How can I implement different types of chunking in my current pipeline?
To implement different chunking methods, you need to consider how your existing pipeline can be adapted or extended. The LangChain recursive chunking method, for example, is highly effective for creating contextually coherent document segments. However, this method isn’t natively supported as a cognitive skill within Azure Cognitive Search. You would need to integrate LangChain directly with your data pipeline, using Python or another language via the Azure SDK. This integration means pre-processing your data outside the standard indexer process—either by running a pre-processing script that applies recursive chunking and uploads processed chunks back to your Storage Account or by embedding this step within a custom Azure Function or Data Factory pipeline.
What about semantic chunking and document intelligence features?
Semantic chunking as mentioned in Azure documentation is primarily associated with features found in document intelligence solutions. These tools often include advanced processing like converting and parsing markdown documents. If you’re looking to leverage true semantic chunking, you might need to incorporate an external library or SDK that processes documents before ingestion into your index. Integrating tools like Azure Form Recognizer or Document Intelligence capabilities may require aligning the output with your indexing workflow and using a custom pipeline or SDK for handling these enriched document structures.
How can I implement Multiple Query Generation and integrate it with RRF in my search pipeline?
Multiple Query Generation (MQG) can enhance the retrieval phase by submitting various reformulations of the original query. While RRF (Reciprocal Rank Fusion) is typically embedded within the Azure Cognitive Search's reranking process, MQG is not a native skill or out-of-the-box feature. To generate multiple queries, you might use external NLP tools or libraries (OpenAI GPT models) to create variations of user queries before sending them to the Search service. This process would need to be integrated at the application level, where the modified queries are programmatically generated and sent to Azure Cognitive Search via the SDK. You can then apply RRF when these multiple queries are processed through the search service and results are combined programmatically or automatically.

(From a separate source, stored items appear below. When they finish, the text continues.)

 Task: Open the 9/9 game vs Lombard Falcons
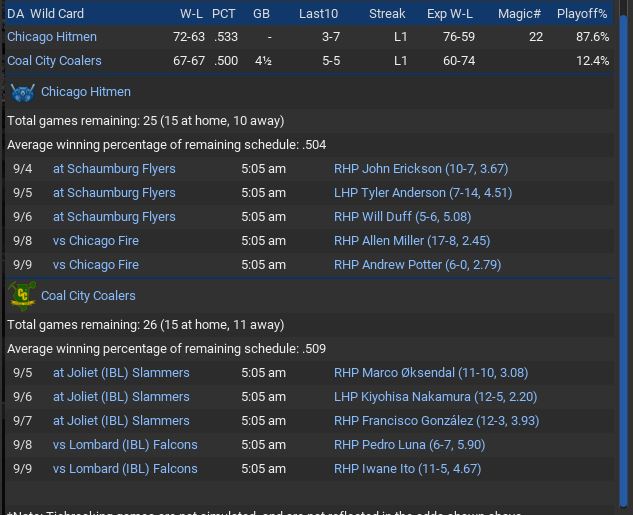125,469
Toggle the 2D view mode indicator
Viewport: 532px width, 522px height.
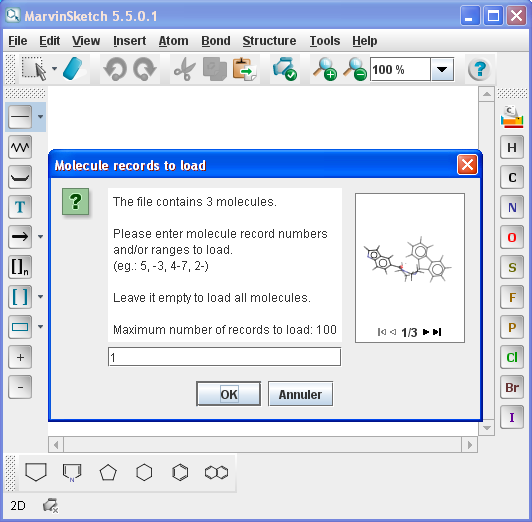[x=18, y=506]
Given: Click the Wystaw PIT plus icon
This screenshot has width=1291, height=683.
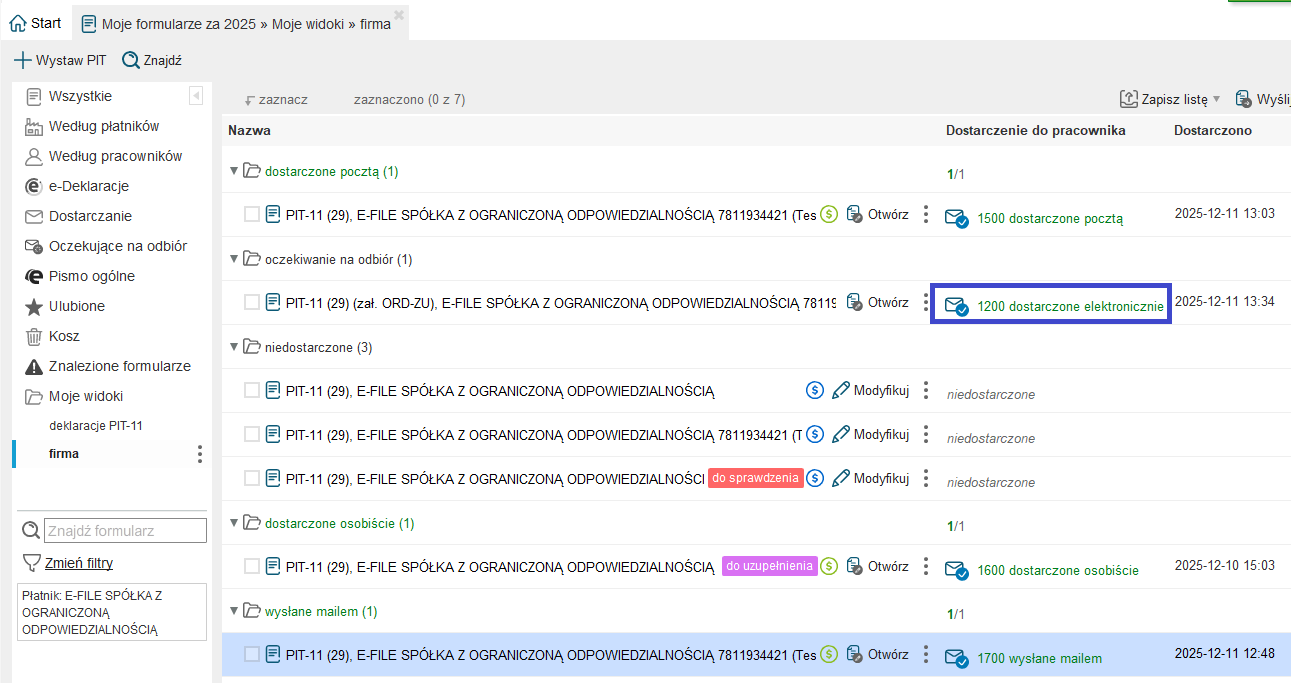Looking at the screenshot, I should [x=22, y=60].
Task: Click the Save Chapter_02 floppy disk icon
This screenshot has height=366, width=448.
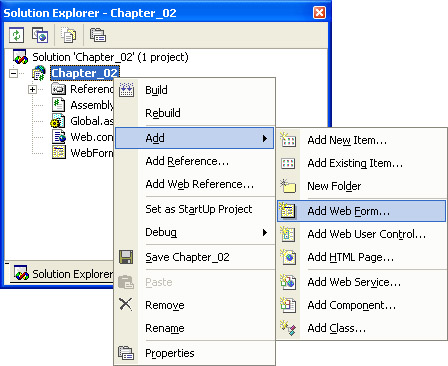Action: [x=126, y=257]
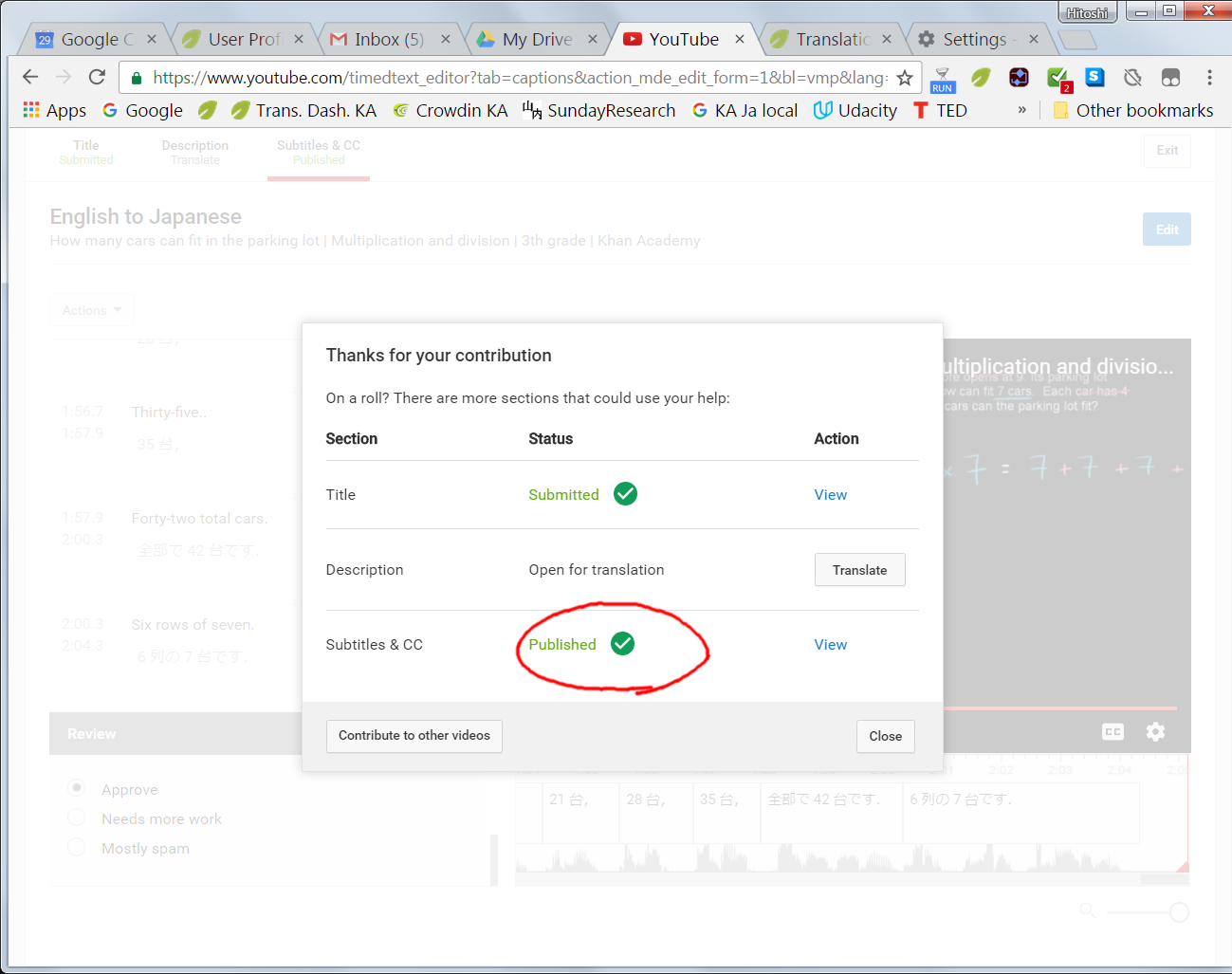Screen dimensions: 1232x974
Task: Open the Other bookmarks folder
Action: 1133,111
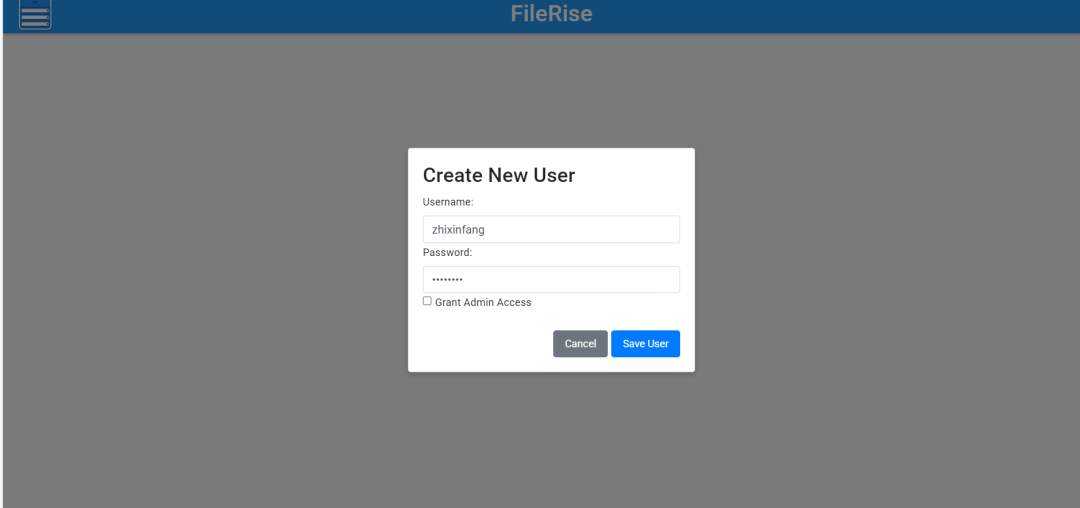
Task: Click the Password: label
Action: coord(447,252)
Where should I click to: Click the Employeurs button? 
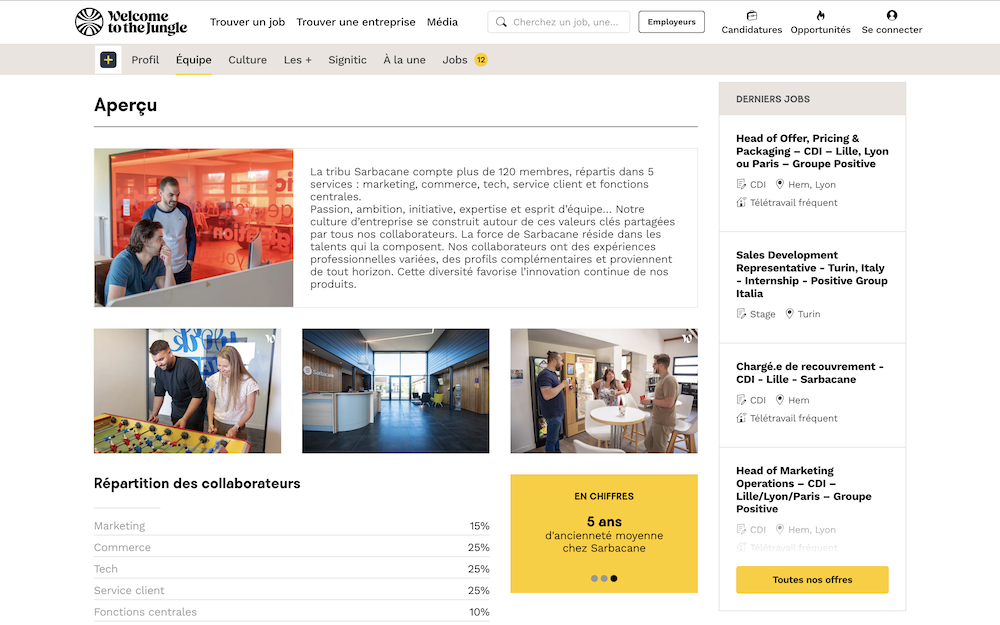point(671,22)
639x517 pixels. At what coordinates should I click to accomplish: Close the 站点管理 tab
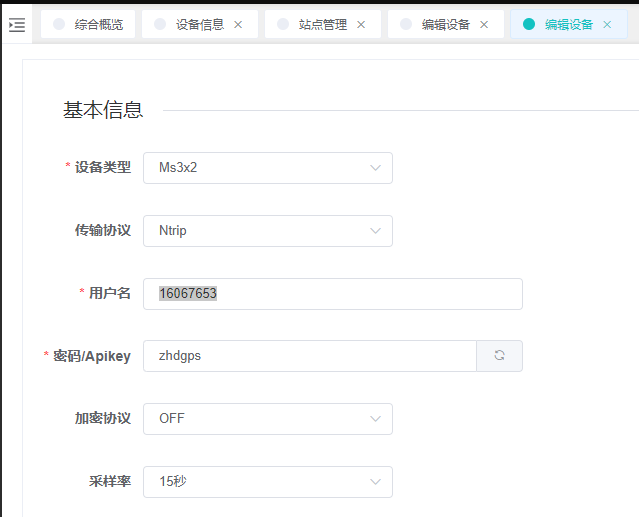point(361,25)
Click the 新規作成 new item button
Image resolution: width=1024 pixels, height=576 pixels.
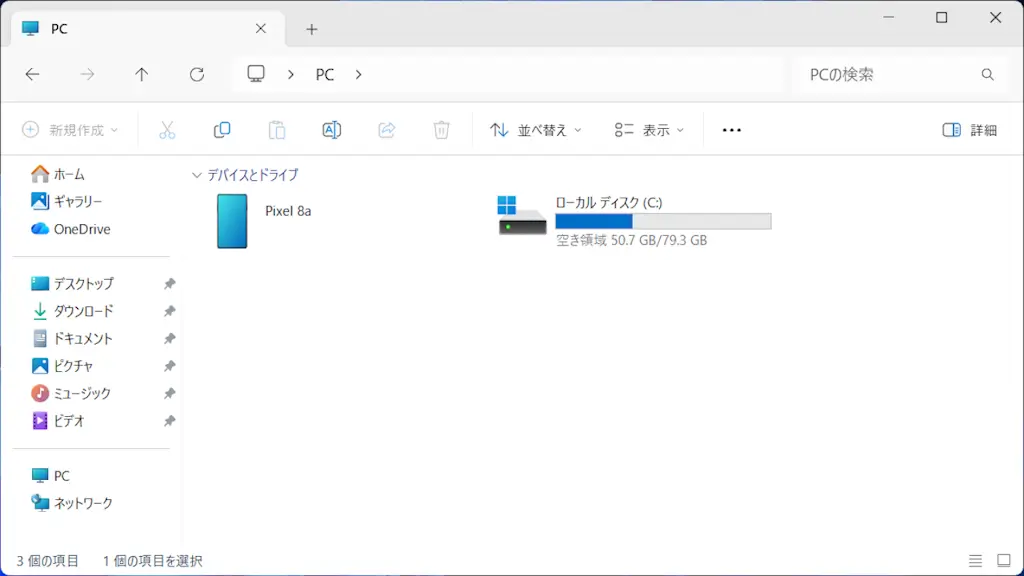(x=69, y=129)
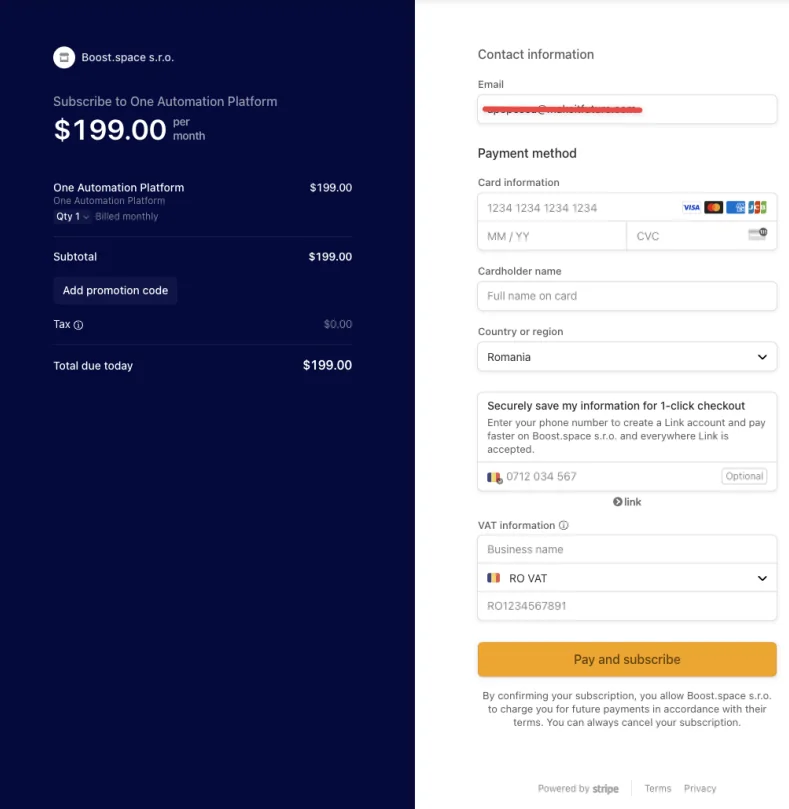Click the American Express card icon
The height and width of the screenshot is (809, 789).
coord(735,207)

Can I integrate query expansion from Databricks into a Cognitive Search workflow?
Yes, integrating query expansion methods from Databricks into a standard Azure Cognitive Search service is possible but requires custom implementation. Databricks offers advanced capabilities for generating expanded queries using generative AI models. To bring this into your Cognitive Search pipeline, you can preprocess queries through a Databricks workflow that connects to your Azure Search endpoint. This integration would involve using Azure Databricks to generate expanded or enriched queries, and then directing these queries to the search service for further retrieval and reranking. The connection between these services can be maintained through REST API calls or using the Azure SDK within Databricks notebooks.
How can I access the retrieval and reranking phases for customization?
The retrieval and reranking phases are managed via the Azure Cognitive Search service API. While the built-in search API handles these functions automatically, you can customize their behavior by using custom code or middleware that interfaces between your application and the search service. To access and influence the reranking phase, you could use query modifiers, post-processing scripts, or integrate with custom reranking models through the REST API. However, directly adding skills to influence retrieval and reranking would typically require an application-level approach where these stages are called and managed within your logic.